Although much of its brand awareness is tied to Formula 1, even this is accelerating in the US with ESPN reporting that the 2021 F1 season was the most viewed on record with 54% more viewers than 2020.

SoftIron

Datacenter hardware-maker SoftIron is one of many companies that is also currently bridging the pond with a headquarters in the UK and major secondary office in the US, and it could be in for a boost with a trade reset.

Demand for datacenter hardware is not just expected to increase in coming years, but those demands are becoming more complex. ESG concerns have pushed datacenters to be greener and denser, so hyperscale builds produced by firms like SoftIron are increasingly in focus.

SoftIron claims it can fit the same amount of storage and transcoding capacity into one data center rackmount that competitors need 64 racks to match. In that reduced space, the SoftIron HyperCast racks would consume maximum 500W of electricity compared to 32,000W for the alternatives.

In a time of heightened cybersecurity concerns, it also provides audits of the provenance of each piece of its hardware, all of which it manufactures in-house. It already has hardware partnerships with a variety of American producers including AMD (NASDAQ:AMD).

The broader trade issues around agriculture and healthcare may be thornier between the US and the UK. But, the Biden administration has been pushing for changes to help ween the US and its allies off of reliance on Chinese and Taiwanese semiconductors and other high-speed data hardware, which would certainly benefit SoftIron, having production on both sides of the Atlantic.

SoftIron itself most recently got a private investment boost in 2020 in the form of a $34 million funding round, which would also indicate its about time for the company to come back to the capital watering hole.

KraftPal

Sustainability? Check. Automation? Check Easing supply chain bottlenecks? Check.

London-based KraftPal makes for an interesting play in global trade in general. Its has raised $127 million in outside funding to date to develop technology to manufacture shipping pallets out of corrugated cardboard using completely automated mini-factories.

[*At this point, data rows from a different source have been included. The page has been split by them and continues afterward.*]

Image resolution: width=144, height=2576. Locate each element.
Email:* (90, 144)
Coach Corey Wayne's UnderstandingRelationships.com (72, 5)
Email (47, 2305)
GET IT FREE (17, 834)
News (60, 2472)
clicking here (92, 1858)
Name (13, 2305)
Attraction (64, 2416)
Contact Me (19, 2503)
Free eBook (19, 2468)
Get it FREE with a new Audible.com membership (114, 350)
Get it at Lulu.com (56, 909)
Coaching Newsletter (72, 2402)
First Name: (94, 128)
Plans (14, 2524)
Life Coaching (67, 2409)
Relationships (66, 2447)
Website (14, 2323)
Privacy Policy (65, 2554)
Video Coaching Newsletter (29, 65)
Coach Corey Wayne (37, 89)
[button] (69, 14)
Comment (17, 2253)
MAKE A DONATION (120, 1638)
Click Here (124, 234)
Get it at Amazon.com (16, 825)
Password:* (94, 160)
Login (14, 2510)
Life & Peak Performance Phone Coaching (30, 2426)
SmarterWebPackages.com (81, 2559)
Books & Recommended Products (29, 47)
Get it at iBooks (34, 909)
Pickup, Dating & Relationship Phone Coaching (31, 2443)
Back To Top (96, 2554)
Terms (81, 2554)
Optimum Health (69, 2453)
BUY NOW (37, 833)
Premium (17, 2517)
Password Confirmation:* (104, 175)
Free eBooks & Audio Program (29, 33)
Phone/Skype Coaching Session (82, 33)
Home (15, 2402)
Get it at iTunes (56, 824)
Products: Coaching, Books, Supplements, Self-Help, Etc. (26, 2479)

This effectively produces 52% less CO2 emissions per pallet and consumes about a fifth as much wood as traditional methods. Plus, the pallets themselves are fully recyclable at end-of-life.

But, its business model is not to sell the pallets themselves, which, like shipping containers, get piled up or depleted to the point of scarcity by imbalances in international trade flows. Instead, it sells its automated pallet makers as a full turnkey solution to any company that is moving stuff around.

For partners in North America and the UK, it has preferred to approach these rollouts with JVs, while selling exclusive geographical licenses to partners in other locations. It currently has a number international initiatives where it has lined up partners but not financing, or financing but not partners, but the flexibility of a public listing could make these endeavors far easier to execute. A cash influx might also allow it to tighten up its model and capture more value than it otherwise would through licensing.

Overall, its business model is one that carries with it many SPAC target analogues. It is producing sustainable materials like Origin (NASDAQ:ORGN) and Gores VIII’s (NASDAQ:GIIX) target Footprint. It is also an automation technology player like Berkshire Grey (NASDAQ:BGRY) and Symbotic, which has a pending combination with SVF 3 (NASDAQ:SVFC). By providing companies the machines to generate their own pallets on site rather than rely on those brought in by supply shipments or freight orders, it is also scratching the same itch that saw so many additive manufacturing deals get done over the past two years.

Triangulating the value between these three sectors may be the sort of challenge that would attract FTAC Emerald (NASDAQ:EMLD). Led by serial SPAC leader Betsy Cohen, it IPO’d with $248.7 million in trust and a focus on sustainability in December. Given that its transaction timeline of 18 months is shorter than what the Cohen teams are used to, it is likely keen to get to work on a deal.